Bike lanes and bike babble, in context

Every so often, people get mad at me for rolling my eyes at my profession and the fuss we make over bike lanes, which always winds up with somebody lecturing me on how bike lanes save the universe, and…Copenhagen! Davis! Portland! Oh my.

1. I have nothing against bike lanes. Nor do I think they save the world. Or cities. But we should have them anyway. They are an amenity that increases the choices and options available to people; they make places better. The people who use them enjoy them, tremendously. They are an inexpensive way to add value to streets.

2. Thus they are a no-brainer. I don’t spend a lot of time advocating for bike lanes and other amenities for the same reason (I think) that the bike loudmouths don’t advocate for pedestrian amenities–we both assume that these things should be the default, and every time we go out to redevelop, these amenities should get put in without a lot of question and hooptydoodle because they are a standard urban amenity that we put in every redevelopment plan, like a sidewalk or a setback.

3. People who seriously oppose bike lanes are a minority, and those people are cranks. Cranks are everywhere. You have to deal with them, but you shouldn’t make them the centerpiece of what you think about when you think about your job. The average conservative does not worry about bike lanes. Real opposition comes from people who are worried about the other stuff that come with redevelopment (like gentrification and strangers), or because they are worried their ideas and preferences are getting shoved aside in favor of what planners want, or because bike lanes are often packaged with a heart-stoppingly expensive rail project. There are things we can do about the opposition, but it’s not to scream louder about bike lanes.

4. I do think that bike lane babble displaces a lot of the discussion around what other things people really want and need from urban redevelopment, such as ensuring affordability. I think far too many people dance on the head of a pin when it comes to the hard questions of “what to do” in favor of focussing on street amenities because because, as I said, those are a no brainer. Bike lanes are to planners what “our children are our future” is to politicians. If one of the charges is that your profession is marginal and ineffectual, then one of the ways to refute that charge is to pick an inexpensive solution to implement and credit it with having huge, world-altering impacts. I don’t buy this line of professional self-promotion, and I doubt many people outside the profession do, either. Again, I don’t think bikes save the world, but I’m sure that bikes are good for people and neighborhoods. I don’t think we should give up on the big problems in urbanism, or the small ones, either, but I think planning looks foolish when it conflates the two.

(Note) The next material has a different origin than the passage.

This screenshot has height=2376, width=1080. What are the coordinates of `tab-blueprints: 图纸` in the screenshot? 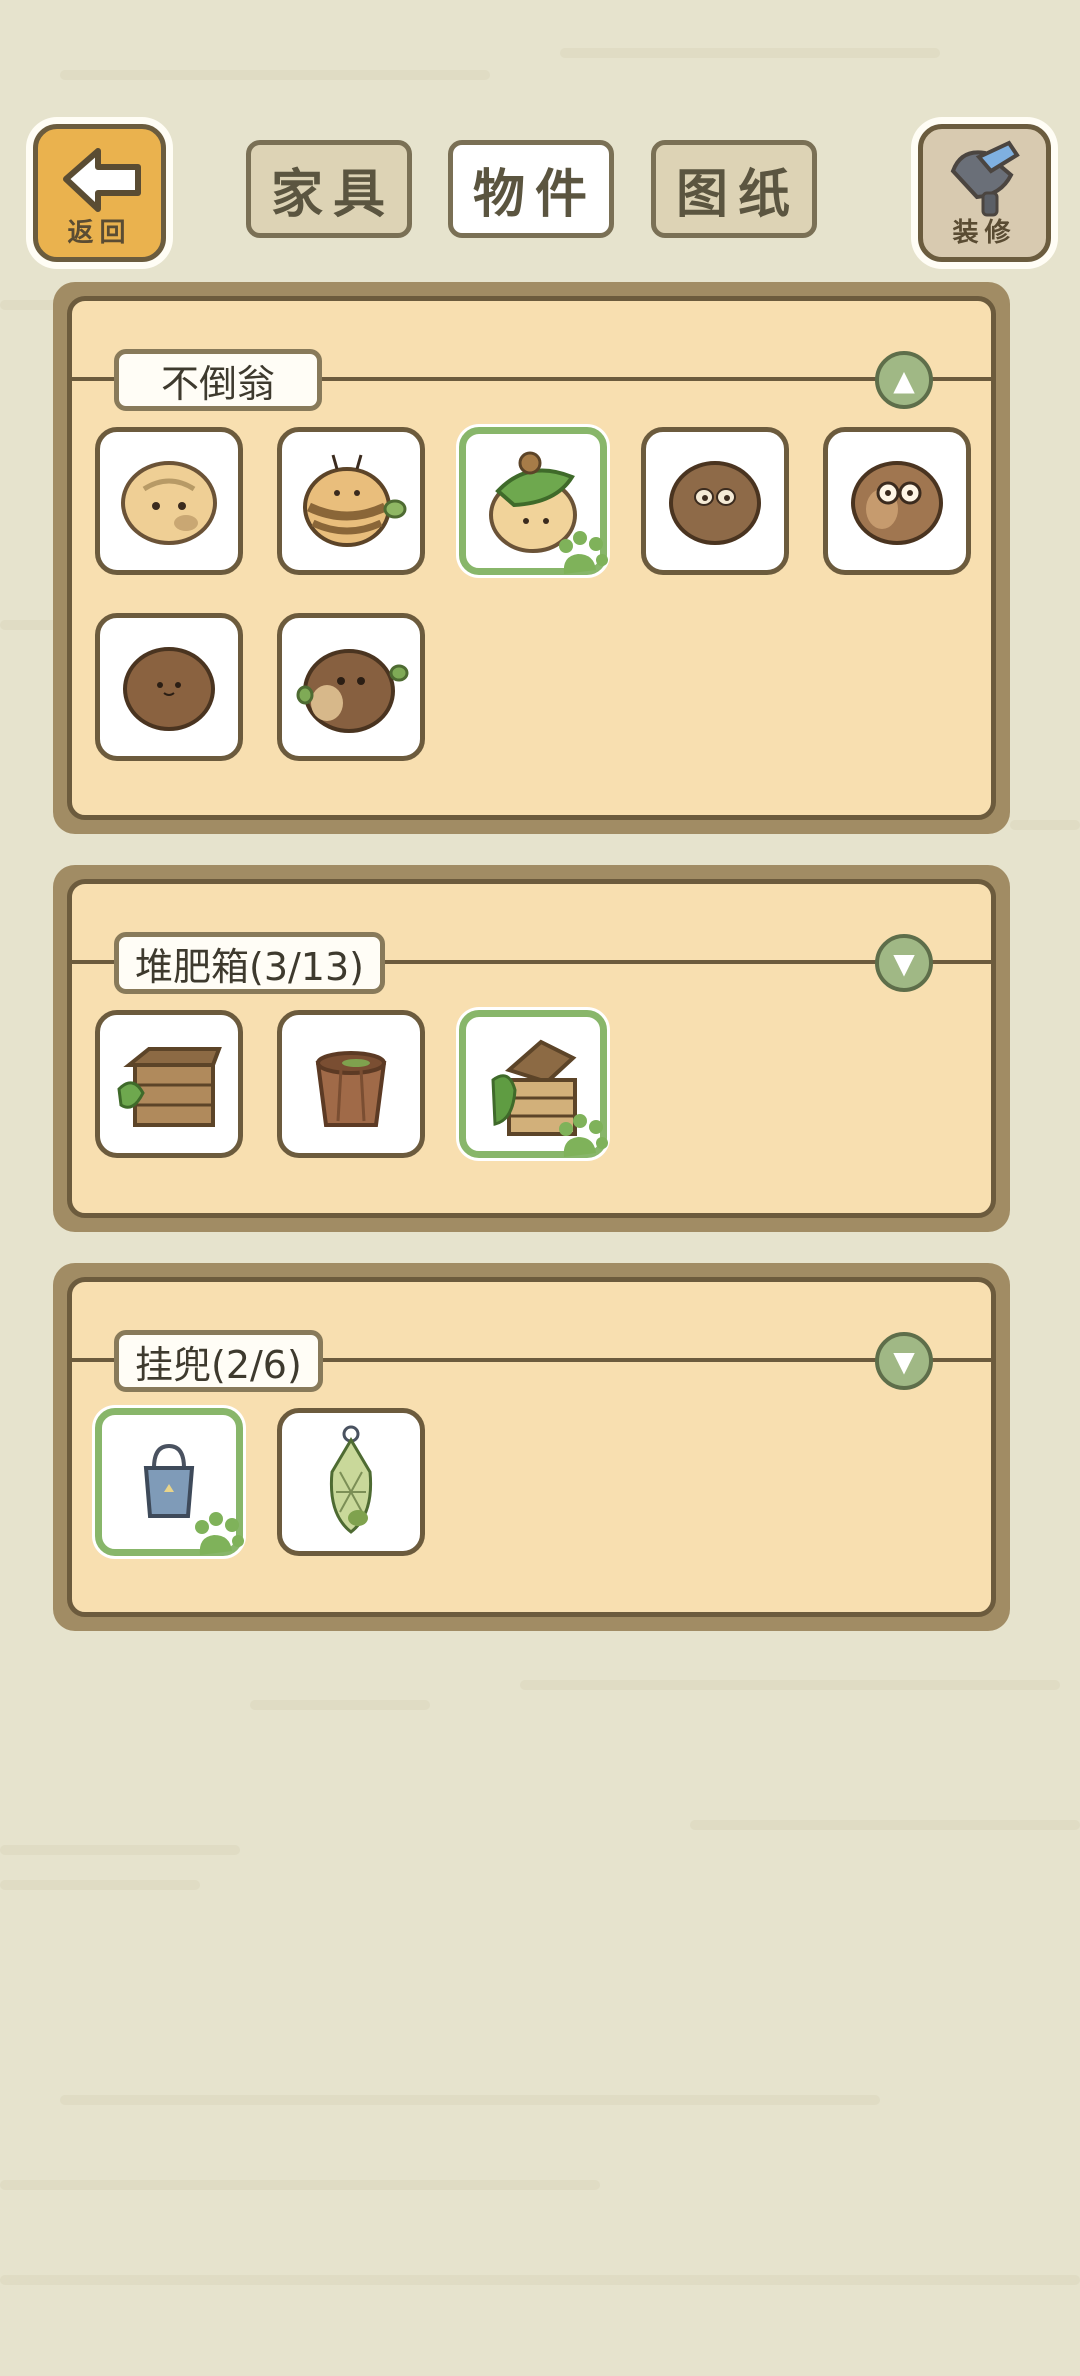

5. This does not mean that, if you are a bike and pedestrian planner or advocate, I think your job is trivial or meaningless. Some of the most meaningful things are details and no-brainers. Nobody loves the sanitation workers until they go on strike. Nobody ever thinks about storm drains until they don’t work. Underneath all that public ignorance is a system that works well, in the US at least, because talented and smart people have worked on them, and there are still many problems to solve in those systems. Yeah, surgeons are awesome but so are the nurses who help you go to bathroom. Bike and pedestrian planning matters in the same way, and there is great possibility for doing good and creatively solving problems within the context of bike planning. The political difficulties are real, but planners spend far too much time shadowboxing about the importance of things that are not really controversial with anybody other than cranks (see above). Providing the bread-and-butter in a profession is not as gratifying as it should ideally be if you what you want is wealth and status.

So yeah, bikes lanes? Get ’em done and get busy on the other issues. Of course, if you have framed the world of the city entirely in terms of your pet bike issue, you will be furious with my comments because everything you see wrong with cities is a bike-related problem. My advice is to ask yourself why there was no bike-lane-themed season for The Wire. Perhaps it was a GM conspiracy.

One thought on “Bike lanes and bike babble, in context

  1. To sketch out one flavor oppositions to bikelanes that I suppose you characterize as from a crank:

    1) I bicycle a lot – everyday, everywhere, always have.

    2) bicycle lanes draw onto the roadway a story about safe roadway bicycling behavior that is the exact opposite of the story that should be told to bicyclists and the motorist who share the road with them.

    3) what I learned about safe roadway bicycling from decades of study and experience tells me I need to be outside of the bikelane marked space most of the time.

    4) in many places 3) is against the law.

    5) even when 3) not against the law, the odds that I will get more official and unofficial harassment when I avoid bikelane space is very high.

    6) designing a bikelane into a roadway tends to make roadway over designed for speed and too wide.